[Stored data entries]
▽

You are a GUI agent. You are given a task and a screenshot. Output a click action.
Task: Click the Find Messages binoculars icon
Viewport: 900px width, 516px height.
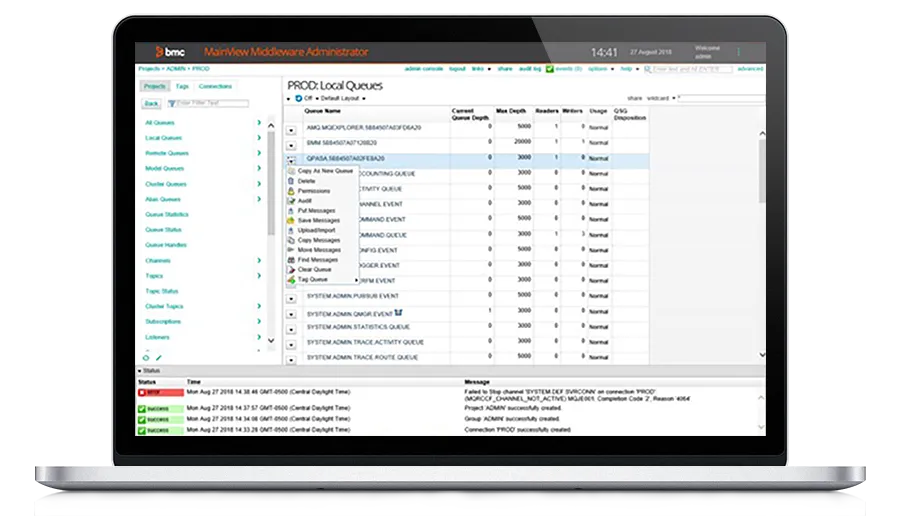click(x=291, y=259)
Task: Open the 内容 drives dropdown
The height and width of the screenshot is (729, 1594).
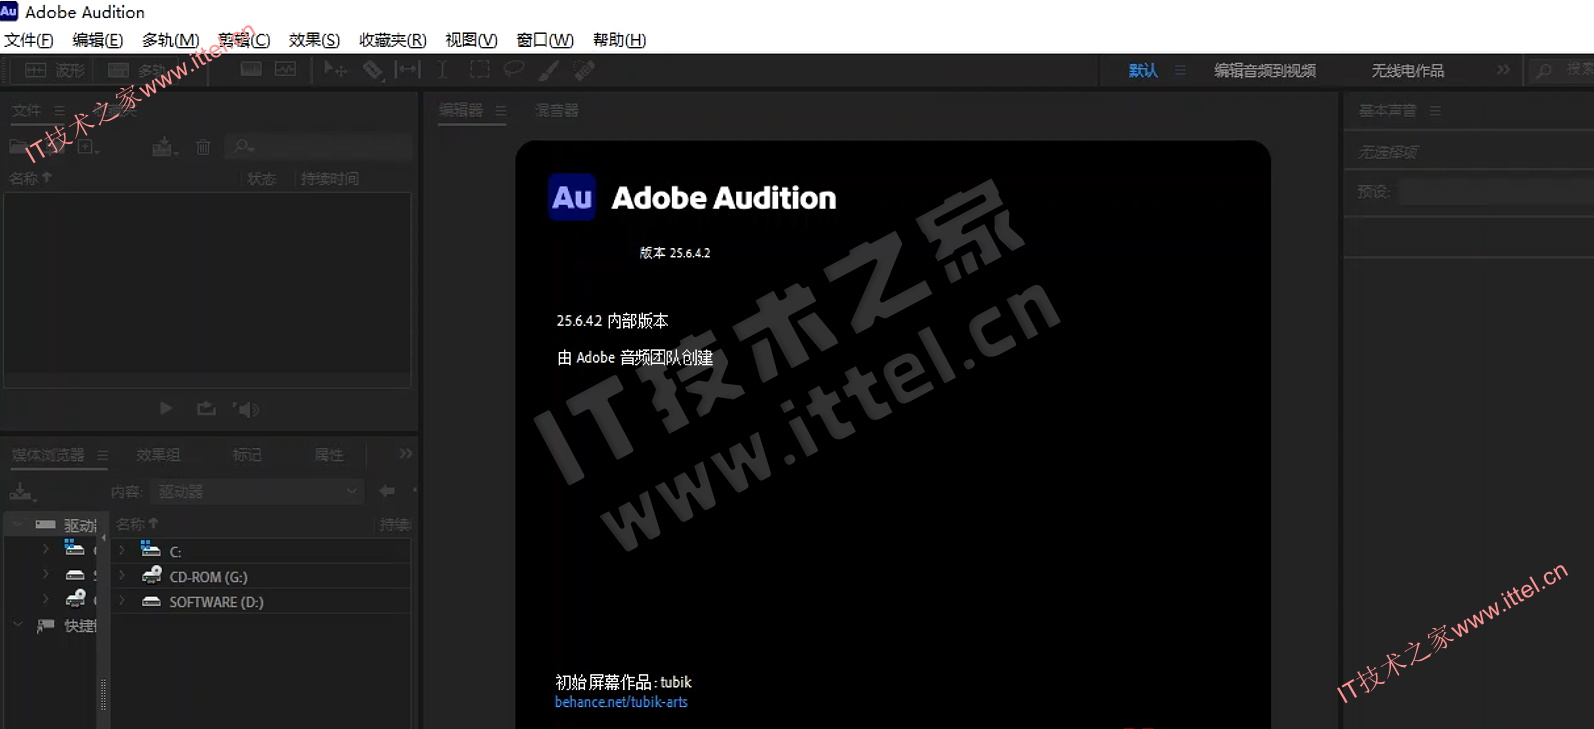Action: pyautogui.click(x=257, y=491)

△

Action item — When you repeat the data, keep it exact and drop every picture.

Answer space —
You are a GUI agent. You are given a task and a screenshot. Output a click action.
Task: Click the Find Messages binoculars icon
Viewport: 900px width, 516px height.
click(x=291, y=259)
Task: Open the 内容 drives dropdown
The height and width of the screenshot is (729, 1594).
Action: pyautogui.click(x=257, y=491)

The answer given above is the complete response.